In my experience, obsessing on the best decision strategy is the biggest honeypot for engineers implementing MAB. Epsilon-greedy is very easy to implement and you probably don't need anything more. Thompson sampling is a pain in the butt, for not much gain.
"Easy to implement" is a good reason to use bubble sort too.
In a normal universe, you just import a different library, so both are the same amount of work to implement.
Multiarmed bandit seems theoretically pretty, but it's rarely worth it. The complexity isn't the numerical algorithm but state management.
* Most AB tests can be as simple as a client-side random() and a log file.
* Multiarmed bandit means you need an immediate feedback loop, which involves things like adding database columns, worrying about performance (since each render requires another database read), etc. Keep in mind the database needs to now store AB test outcomes and use those for decision-making, and computing those is sometimes nontrivial (if it's anything beyond a click-through).

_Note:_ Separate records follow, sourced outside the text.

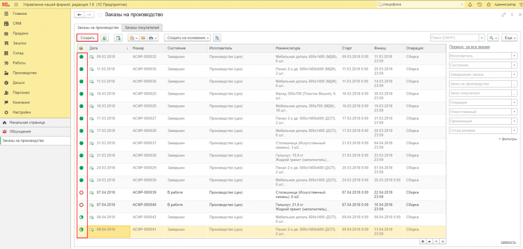Click the envelope send-by-email icon
This screenshot has height=249, width=523.
point(143,38)
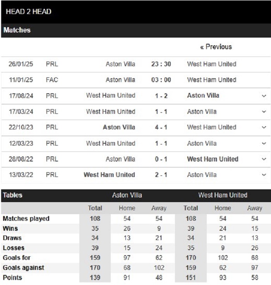Click the 1 - 2 score on 17/08/24
The height and width of the screenshot is (285, 271).
tap(161, 96)
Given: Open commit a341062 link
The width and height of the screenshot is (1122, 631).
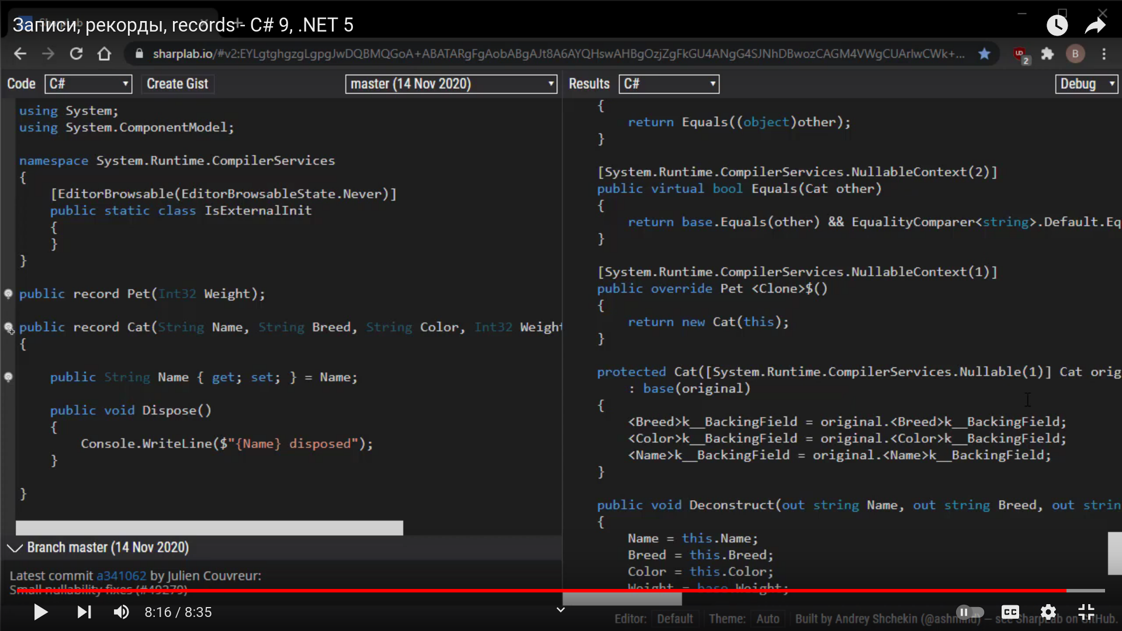Looking at the screenshot, I should point(121,575).
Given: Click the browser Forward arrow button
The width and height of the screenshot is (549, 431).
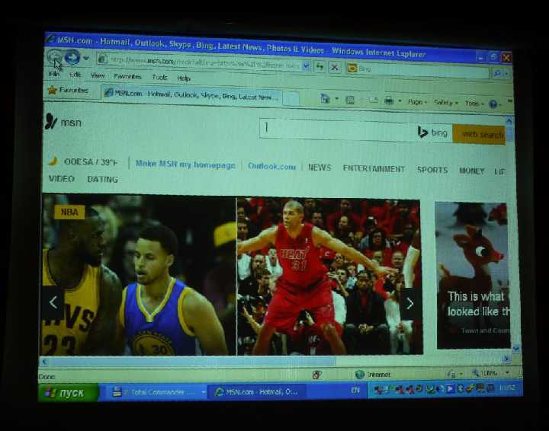Looking at the screenshot, I should tap(72, 57).
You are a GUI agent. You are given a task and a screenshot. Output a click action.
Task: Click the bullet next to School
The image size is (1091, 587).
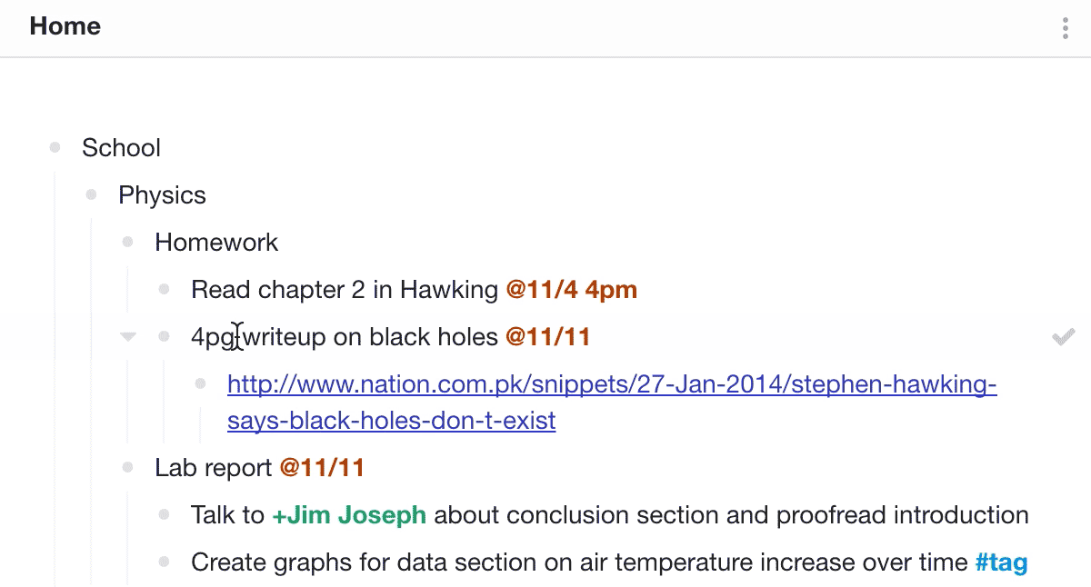55,147
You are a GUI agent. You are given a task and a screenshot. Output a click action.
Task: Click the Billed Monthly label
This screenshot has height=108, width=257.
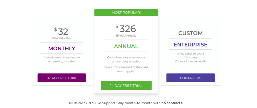pos(62,38)
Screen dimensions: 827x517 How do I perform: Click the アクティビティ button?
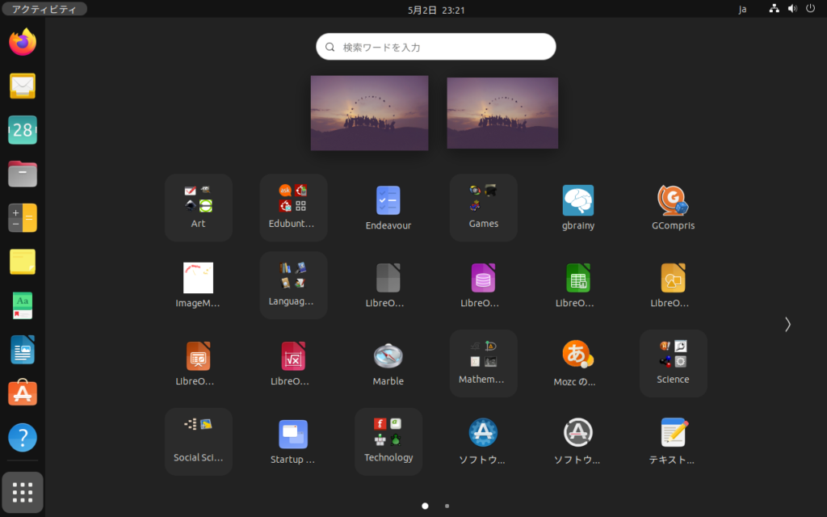pyautogui.click(x=40, y=9)
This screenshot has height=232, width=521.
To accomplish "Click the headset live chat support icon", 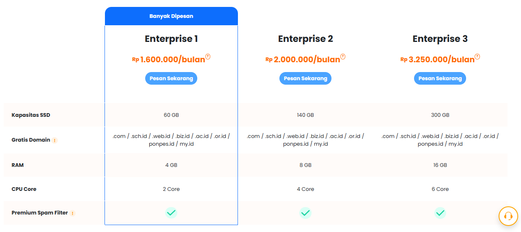I will click(508, 216).
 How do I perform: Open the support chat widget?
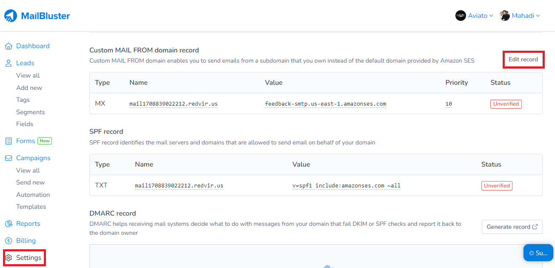pyautogui.click(x=538, y=253)
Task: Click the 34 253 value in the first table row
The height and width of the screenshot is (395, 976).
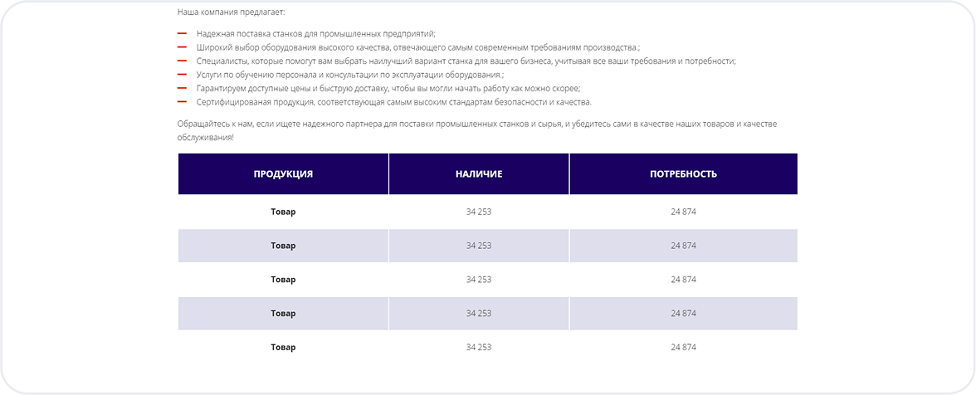Action: pos(479,212)
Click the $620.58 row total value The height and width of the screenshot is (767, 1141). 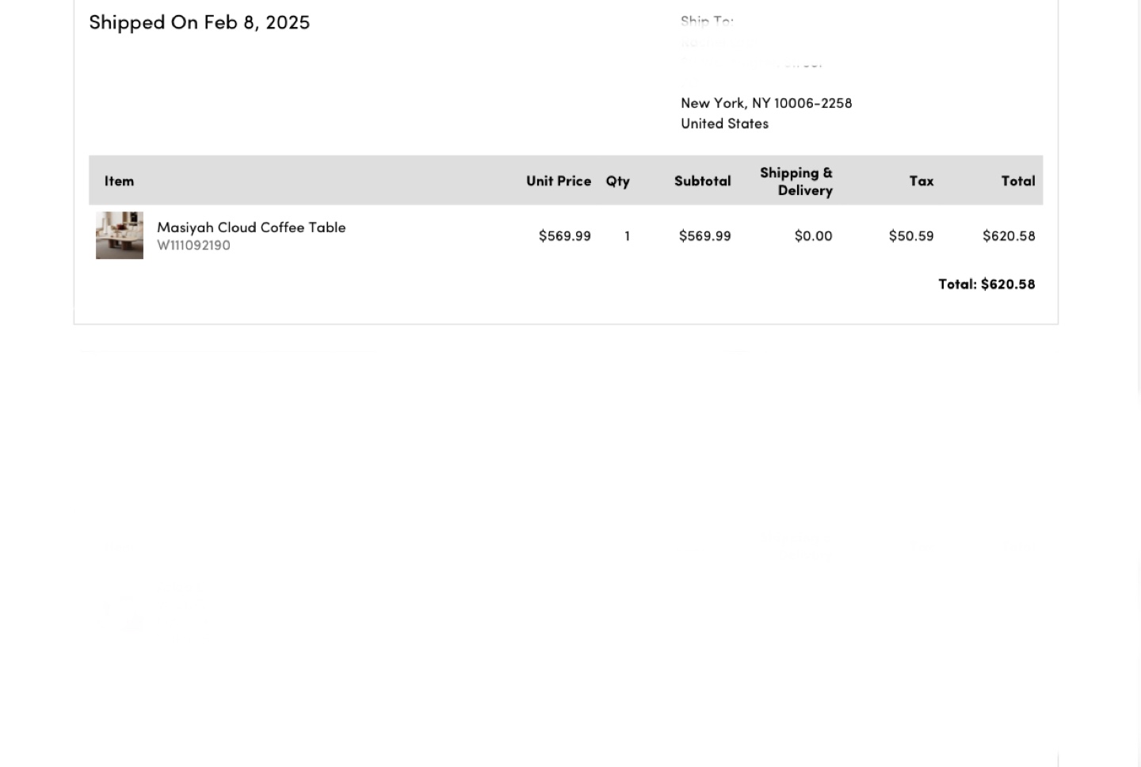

* Long-term outcomes matter more than short-term. "Did we retain a customer" is more important than "did we close one sale."
In most systems, the benefits aren't worth the complexity. Multiple AB tests also add testing complexity. You want to test three layouts? And three user flows? Now, you have nine cases which need to be tested. Add two color schemes? 18 cases. Add 3 font options? 54 cases. The exponential growth in testing is not fun. Fire-and-forget seems great, but in practice, it's fire-and-maintain-exponential complexity.
And those conversion differences are usually small enough that being on the wrong side of a single AB test isn't expensive.
Run the test. Analyze the data. Pick the outcome. Kill the other code path. Perhaps re-analyze the data a year later with different, longer-term metrics. Repeat. That's the right level of complexity most of the time.
If you step up to multiarm, importing a different library ain't bad.